Stochastic resetting in backtrack recovery by RNA polymerases
\'Edgar Rold\'an, Ana Lisica, Daniel S\'anchez-Taltavull, Stephan W., Grill

TL;DR
This paper models RNA polymerase backtrack recovery as a stochastic process involving diffusion and cleavage, providing exact formulas for recovery times and showing independence from lattice discreteness under certain conditions.
Contribution
It introduces a novel stochastic model of backtrack recovery using continuous-time random walks with stochastic resetting, deriving exact recovery time distributions.
Findings
Recovery time distributions are derived exactly.
Recovery times are independent of lattice discreteness at high diffusion rates.

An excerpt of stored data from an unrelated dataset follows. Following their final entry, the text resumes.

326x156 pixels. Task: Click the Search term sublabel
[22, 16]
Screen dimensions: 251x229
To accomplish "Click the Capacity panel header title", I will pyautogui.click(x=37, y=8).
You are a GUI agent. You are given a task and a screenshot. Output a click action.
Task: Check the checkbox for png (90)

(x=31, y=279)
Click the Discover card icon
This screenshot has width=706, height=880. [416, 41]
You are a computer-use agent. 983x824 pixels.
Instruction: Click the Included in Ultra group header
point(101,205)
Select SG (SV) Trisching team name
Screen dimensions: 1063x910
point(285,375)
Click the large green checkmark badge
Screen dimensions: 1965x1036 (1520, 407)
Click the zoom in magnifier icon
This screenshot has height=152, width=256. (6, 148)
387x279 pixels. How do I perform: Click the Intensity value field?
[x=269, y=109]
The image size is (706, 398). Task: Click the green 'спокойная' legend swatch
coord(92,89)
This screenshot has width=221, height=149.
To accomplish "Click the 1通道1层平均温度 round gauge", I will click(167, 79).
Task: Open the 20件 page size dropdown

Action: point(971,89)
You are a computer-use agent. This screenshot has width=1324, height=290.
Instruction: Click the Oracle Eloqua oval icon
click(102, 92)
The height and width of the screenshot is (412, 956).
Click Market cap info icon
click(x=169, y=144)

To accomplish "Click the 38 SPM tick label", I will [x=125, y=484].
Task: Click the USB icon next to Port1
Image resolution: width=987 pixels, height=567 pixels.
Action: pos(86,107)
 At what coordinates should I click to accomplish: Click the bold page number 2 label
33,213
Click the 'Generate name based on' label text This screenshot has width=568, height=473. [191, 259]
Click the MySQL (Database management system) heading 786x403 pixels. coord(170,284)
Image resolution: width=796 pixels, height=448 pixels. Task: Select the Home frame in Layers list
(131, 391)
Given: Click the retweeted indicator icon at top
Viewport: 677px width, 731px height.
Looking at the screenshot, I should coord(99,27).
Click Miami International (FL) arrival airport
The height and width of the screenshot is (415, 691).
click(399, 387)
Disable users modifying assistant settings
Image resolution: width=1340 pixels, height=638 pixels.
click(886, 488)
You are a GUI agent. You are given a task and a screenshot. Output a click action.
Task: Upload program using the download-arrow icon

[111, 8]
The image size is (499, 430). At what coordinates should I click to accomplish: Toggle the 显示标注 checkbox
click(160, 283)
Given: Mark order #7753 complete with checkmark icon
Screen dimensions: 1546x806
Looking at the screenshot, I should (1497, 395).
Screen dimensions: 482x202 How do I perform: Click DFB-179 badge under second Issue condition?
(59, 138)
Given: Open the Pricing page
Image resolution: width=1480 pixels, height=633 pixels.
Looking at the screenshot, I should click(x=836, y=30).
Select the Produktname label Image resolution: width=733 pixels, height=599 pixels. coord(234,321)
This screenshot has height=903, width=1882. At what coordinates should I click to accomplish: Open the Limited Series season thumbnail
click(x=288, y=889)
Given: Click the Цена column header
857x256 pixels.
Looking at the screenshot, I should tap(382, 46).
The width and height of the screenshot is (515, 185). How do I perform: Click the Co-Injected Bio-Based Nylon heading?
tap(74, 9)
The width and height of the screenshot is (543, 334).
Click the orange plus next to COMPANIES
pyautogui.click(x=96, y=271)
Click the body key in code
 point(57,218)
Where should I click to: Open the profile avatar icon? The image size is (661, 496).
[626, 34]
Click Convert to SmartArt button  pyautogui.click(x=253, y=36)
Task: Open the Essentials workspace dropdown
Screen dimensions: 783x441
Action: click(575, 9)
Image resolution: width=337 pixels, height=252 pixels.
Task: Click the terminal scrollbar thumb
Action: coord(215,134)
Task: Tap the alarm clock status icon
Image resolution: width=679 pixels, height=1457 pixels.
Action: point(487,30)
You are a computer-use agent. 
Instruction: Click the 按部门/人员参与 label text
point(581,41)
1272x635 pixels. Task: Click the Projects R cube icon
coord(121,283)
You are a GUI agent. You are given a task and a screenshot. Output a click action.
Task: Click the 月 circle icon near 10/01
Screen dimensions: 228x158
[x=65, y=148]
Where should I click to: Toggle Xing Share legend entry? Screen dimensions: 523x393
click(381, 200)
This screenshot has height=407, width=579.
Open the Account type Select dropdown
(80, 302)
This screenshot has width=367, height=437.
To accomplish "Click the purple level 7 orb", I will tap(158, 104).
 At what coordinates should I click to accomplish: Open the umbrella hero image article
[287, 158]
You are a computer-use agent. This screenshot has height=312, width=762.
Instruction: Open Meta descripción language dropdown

The model links backtrack recovery to first-passage time and stochastic resetting concepts.
Abstract
Transcription is a key process in gene expression, in which RNA polymerases produce a complementary RNA copy from a DNA template. RNA polymerization is frequently interrupted by backtracking, a process in which polymerases perform a random walk along the DNA template. Recovery of polymerases from the transcriptionally-inactive backtracked state is determined by a kinetic competition between 1D diffusion and RNA cleavage. Here we describe backtrack recovery as a continuous-time random walk, where the time for a polymerase to recover from a backtrack of a given depth is described as a first-passage time of a random walker to reach an absorbing state. We represent RNA cleavage as a stochastic resetting process, and derive exact expressions for the recovery time distributions and mean recovery times from a given initial backtrack depth for both continuous and discrete-lattice descriptions…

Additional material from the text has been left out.